I ssed a Nikon Nikkormat manual, the 57 Buick of cameras, along with an old German Leica rangefinder with interchangeable lenses with a Nikkor mount...a rarity. Usually only single lens reflex camera's would have that ability, but leave it to those madcap Germans to figure a way around it. The best of two worlds..Leica cameras and it's pre-war engineering before V-2 rockets, with Japanese Nikkor lenses. When it came to precision optics you can't beat the Japanese or the Swiss with their Alpa line of cameras and high precision optics. I'd even take a Kodak Brownie out for spin when I could find film for it, or film for my slender silver Minox spy camera like you see in the old James Bond films.

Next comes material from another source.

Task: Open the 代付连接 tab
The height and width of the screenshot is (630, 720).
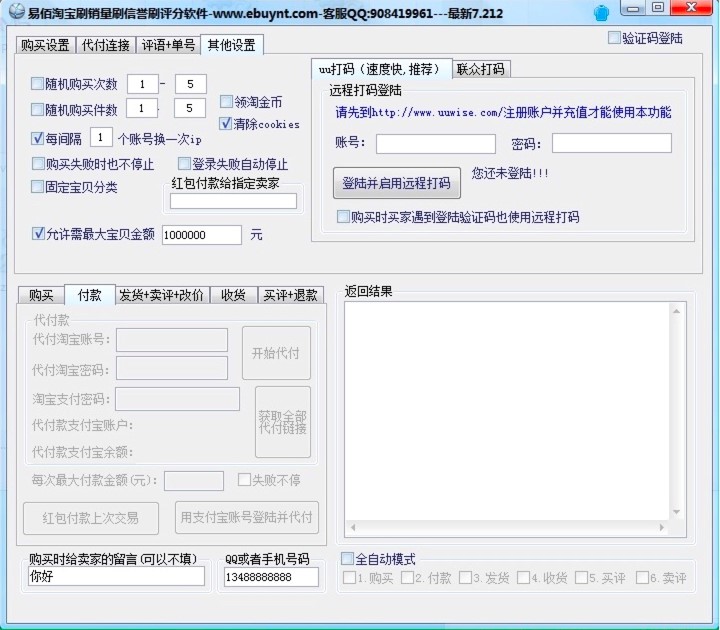Action: pyautogui.click(x=105, y=46)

The film...ah..the film. 127, 220, 827, 16mm, 35 mm. I would shoot mostly in black and white, Kodak Tri-X 400 and English Ilford. Both at 400 ASA were superb for low light conditions but would push the ASA reading to 1,600 for the ultimate in producing large grain images for that dramatic noir effect. For saturated colors, I would take Kodak Kodachrome slide film rated at ASA 25 and push it to 80...the reds were brilliant as a Canadian Maple in the the fall and the warm yellows were as bright as a Beatles Submarine. I knew a Japanese photographer in Detroit I worked with and he showed me the wonders of shooting with Infrared film, black and white and slide. By using red and yellow filters you could do portraits with an ethereal result in color and the black and white would do amazing things with outdoor greens such as pine trees turning them into a ghostly white against a black background as though the muses of Hades were on the rise and on the wing. Dark, foreboding.

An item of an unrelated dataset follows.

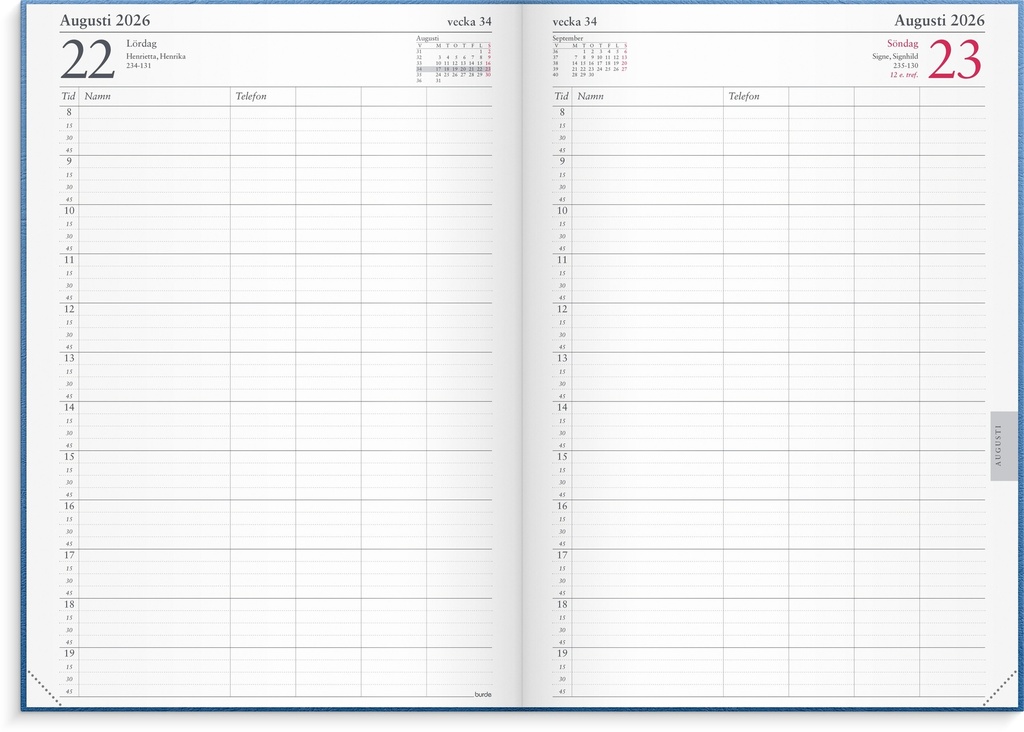Screen dimensions: 1024x732
Task: Click 'vecka 34' label on Sunday page
Action: [x=574, y=21]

Most of my stuff was shot in old early 20th century building interiors in the downtown area. The owners would let me in and I'd shoot in dusty old attic storage spaces with broken chairs laying about on third floors with only ambient lighting coming in through dust caked windows.. The effects were silver nitrate stunning. Other worldly, the past lurking somewhere in the print..people unseen, maybe prohibitionists, maybe a murder took place there, maybe nothing out of the ordinary happened, maybe it did. These shots and my architectural ones were placed in the Lens Five Gallery in Greektown for a month long showing. Sold a few that I had enlarged to 16 X 20's and felt I was on my way to be the next Ansel Adams...that never happened as I had no Yosemite nearby, only the Ford Rouge Plant and that is a different kind of wilderness.

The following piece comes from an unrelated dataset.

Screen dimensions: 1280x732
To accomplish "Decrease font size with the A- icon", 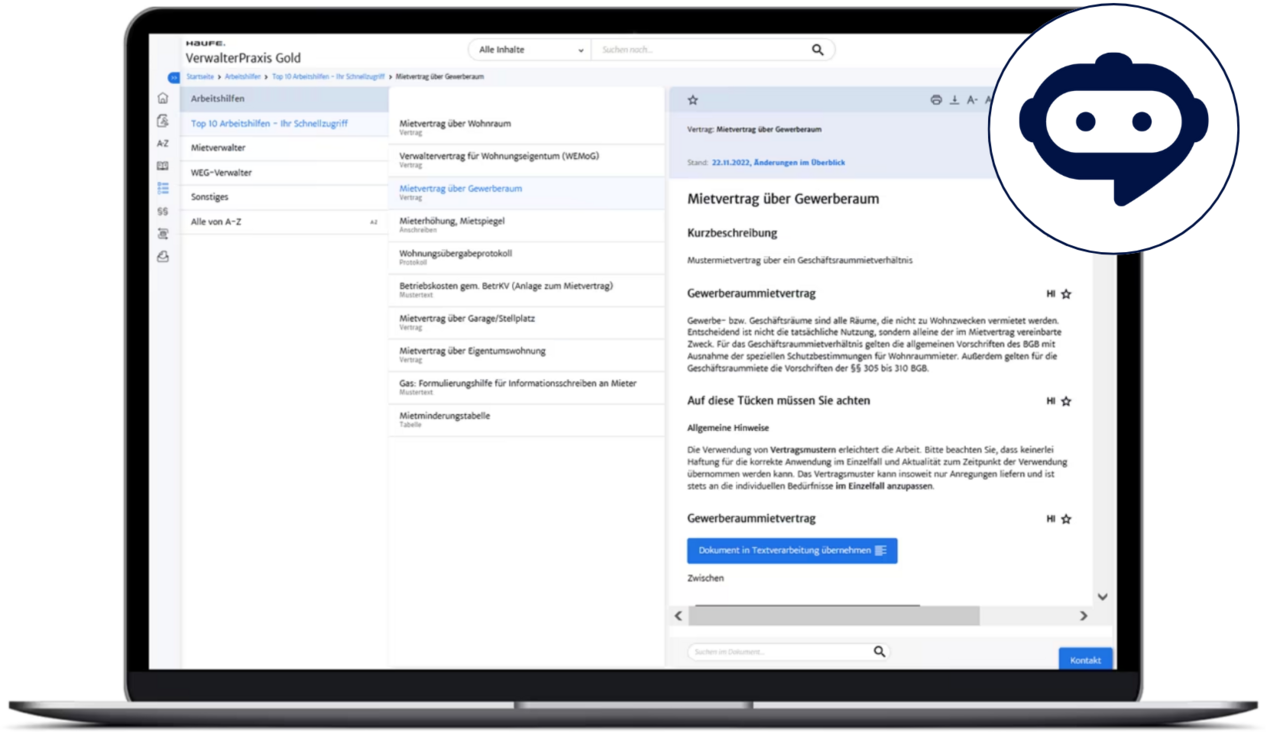I will click(x=972, y=100).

I wanted to experiment more with portraits so I purchased an old bellows Polaroid black and white camera. I could do the set ups for the portraits and rather then shoot a roll of film, develop them and only then find out the lighting was wrong, I would shoot first with the Polaroid and within seconds could check the lighting and set up and then make adjustments with the Leica. Thank you Dr. Land!
But for color..nothing could beat my Kodachrome for slides ( I used an German Agfa film for the color prints from slides) You could get rich saturation of colors and have the slides made into prints up to at least 5 x 7 without loosing too much quality. If I wanted crisp black and white I would use the Ilford low ASA film and not push it.
I collected cameras over the years and added a rare Mercury model, a 5 X 7 Speed Graphic, the type they used in WWII and Korea for the war correspondents but overall you couldn't beat that Nikkormat or my prized Leica. Bessler enlargers, developing chemicals and a darkroom and a refrigerator full of film. (I would buy my film at a custom commercial film and processing plant that did all the murals and large photos for the Detroit Auto Show..I used them as I could buy film by batch numbers so if I was doing a series that required numerous shots, the color separations would match and be equalized.
I still have two of my cameras..The Nikkormat and the Leica. Now..if I could only find a roll of Ilford to run through them. I even named one of my dogs, Leica, man and photographers best friend.